- _What the exercise asks_
Count the lines in the records below that contain the word "computer", and reply with only that number.

=======

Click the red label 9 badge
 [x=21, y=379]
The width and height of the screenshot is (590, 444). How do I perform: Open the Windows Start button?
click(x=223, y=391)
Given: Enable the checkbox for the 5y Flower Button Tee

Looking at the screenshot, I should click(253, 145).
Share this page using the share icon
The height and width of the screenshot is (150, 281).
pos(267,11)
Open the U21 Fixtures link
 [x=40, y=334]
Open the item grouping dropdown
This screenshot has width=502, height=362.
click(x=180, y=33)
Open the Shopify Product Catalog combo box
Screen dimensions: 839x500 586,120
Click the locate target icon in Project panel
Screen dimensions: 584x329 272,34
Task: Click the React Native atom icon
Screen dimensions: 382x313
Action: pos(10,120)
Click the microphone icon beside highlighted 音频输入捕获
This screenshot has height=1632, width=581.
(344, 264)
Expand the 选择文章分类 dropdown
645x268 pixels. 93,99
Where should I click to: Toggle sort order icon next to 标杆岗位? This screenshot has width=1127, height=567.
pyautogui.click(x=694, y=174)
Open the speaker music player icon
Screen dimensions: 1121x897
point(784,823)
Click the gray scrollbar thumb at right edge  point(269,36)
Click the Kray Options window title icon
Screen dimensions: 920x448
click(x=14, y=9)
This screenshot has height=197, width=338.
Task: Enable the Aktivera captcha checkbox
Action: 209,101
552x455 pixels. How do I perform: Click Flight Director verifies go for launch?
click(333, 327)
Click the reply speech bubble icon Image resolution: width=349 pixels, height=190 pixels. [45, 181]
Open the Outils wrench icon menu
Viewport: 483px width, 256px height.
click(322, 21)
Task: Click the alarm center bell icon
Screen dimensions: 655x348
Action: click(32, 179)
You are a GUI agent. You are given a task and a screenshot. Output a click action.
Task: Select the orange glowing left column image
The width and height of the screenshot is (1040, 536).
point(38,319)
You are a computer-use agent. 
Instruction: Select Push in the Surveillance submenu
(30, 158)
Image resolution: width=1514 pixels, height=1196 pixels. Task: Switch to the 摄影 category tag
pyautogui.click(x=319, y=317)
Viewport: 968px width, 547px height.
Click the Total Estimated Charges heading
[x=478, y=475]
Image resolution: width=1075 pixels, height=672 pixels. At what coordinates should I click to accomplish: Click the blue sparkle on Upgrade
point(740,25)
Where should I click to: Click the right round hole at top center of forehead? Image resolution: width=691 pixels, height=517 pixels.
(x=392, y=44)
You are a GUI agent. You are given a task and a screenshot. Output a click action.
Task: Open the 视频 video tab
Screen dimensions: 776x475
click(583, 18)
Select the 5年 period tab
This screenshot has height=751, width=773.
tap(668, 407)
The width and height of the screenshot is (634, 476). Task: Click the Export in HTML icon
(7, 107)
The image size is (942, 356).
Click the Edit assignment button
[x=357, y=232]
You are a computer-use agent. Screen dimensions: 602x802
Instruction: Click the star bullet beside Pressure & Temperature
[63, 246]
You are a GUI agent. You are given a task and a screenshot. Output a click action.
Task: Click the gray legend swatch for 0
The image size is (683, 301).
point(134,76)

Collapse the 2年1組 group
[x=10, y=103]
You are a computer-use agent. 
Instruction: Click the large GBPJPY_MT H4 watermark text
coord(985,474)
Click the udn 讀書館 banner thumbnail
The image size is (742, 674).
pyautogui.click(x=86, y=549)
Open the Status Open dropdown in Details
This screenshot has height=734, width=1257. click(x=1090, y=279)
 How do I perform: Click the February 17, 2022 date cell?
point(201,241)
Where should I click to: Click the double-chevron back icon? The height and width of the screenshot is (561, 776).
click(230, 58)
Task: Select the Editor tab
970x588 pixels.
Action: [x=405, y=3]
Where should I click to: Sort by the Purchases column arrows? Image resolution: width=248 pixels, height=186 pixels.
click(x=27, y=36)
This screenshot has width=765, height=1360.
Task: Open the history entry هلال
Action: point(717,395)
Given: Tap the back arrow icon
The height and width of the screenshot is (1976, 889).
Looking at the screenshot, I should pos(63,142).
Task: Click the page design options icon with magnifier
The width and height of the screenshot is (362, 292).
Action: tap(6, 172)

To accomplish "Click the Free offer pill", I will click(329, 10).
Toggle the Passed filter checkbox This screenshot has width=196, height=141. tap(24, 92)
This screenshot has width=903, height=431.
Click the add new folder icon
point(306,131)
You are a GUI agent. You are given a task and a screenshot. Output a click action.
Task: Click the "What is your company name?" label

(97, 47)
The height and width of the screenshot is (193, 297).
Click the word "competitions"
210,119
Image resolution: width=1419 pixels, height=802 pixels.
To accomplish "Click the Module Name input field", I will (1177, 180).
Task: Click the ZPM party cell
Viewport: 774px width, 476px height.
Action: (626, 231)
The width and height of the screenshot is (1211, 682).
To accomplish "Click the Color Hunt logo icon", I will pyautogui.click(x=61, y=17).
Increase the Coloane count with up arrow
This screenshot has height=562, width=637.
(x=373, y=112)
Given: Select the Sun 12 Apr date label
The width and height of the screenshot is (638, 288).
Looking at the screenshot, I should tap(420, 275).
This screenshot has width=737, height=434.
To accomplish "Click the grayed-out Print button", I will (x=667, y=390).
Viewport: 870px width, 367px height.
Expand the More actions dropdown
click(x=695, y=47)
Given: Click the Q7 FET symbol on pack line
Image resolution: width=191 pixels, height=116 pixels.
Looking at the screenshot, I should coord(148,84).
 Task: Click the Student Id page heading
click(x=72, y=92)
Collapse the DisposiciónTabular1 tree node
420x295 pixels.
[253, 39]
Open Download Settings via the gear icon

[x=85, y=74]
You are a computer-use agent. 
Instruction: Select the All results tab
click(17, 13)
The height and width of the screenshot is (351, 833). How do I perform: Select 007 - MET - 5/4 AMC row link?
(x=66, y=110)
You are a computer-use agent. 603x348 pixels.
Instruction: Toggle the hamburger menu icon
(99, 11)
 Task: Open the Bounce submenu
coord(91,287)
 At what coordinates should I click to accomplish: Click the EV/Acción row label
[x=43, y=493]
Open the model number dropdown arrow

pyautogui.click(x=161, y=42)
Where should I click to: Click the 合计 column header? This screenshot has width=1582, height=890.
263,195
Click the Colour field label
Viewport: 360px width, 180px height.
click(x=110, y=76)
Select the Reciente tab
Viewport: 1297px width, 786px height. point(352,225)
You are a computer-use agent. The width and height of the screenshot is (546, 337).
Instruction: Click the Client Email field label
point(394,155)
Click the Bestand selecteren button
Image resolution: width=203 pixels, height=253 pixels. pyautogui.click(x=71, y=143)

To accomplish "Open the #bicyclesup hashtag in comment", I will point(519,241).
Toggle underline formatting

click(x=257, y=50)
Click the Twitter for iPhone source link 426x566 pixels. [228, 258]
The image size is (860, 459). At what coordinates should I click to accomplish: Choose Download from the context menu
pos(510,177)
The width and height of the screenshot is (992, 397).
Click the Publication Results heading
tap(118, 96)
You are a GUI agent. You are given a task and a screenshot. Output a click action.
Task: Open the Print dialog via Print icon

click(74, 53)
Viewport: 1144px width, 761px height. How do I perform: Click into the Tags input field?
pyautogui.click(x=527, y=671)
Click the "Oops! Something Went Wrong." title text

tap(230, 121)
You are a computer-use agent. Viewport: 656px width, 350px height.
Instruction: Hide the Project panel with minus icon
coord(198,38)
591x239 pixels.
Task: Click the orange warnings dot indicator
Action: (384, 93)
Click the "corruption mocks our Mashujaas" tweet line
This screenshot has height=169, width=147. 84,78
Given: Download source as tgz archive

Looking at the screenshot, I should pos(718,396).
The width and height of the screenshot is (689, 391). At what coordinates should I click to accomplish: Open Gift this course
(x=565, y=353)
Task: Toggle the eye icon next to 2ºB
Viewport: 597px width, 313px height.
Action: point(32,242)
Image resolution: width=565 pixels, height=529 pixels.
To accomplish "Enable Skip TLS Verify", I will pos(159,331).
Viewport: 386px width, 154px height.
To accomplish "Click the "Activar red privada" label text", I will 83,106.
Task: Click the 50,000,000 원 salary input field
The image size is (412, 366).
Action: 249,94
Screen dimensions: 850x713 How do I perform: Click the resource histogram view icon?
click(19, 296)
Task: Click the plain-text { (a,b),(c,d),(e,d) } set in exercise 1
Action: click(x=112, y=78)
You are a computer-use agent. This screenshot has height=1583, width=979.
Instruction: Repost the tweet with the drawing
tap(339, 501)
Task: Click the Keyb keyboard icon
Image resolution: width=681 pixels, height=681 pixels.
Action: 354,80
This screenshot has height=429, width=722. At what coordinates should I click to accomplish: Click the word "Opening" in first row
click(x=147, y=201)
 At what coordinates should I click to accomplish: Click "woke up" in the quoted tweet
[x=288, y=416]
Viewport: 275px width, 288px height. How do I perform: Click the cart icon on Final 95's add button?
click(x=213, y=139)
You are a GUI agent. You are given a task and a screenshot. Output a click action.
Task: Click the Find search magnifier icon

=======

- _Output of the task_
8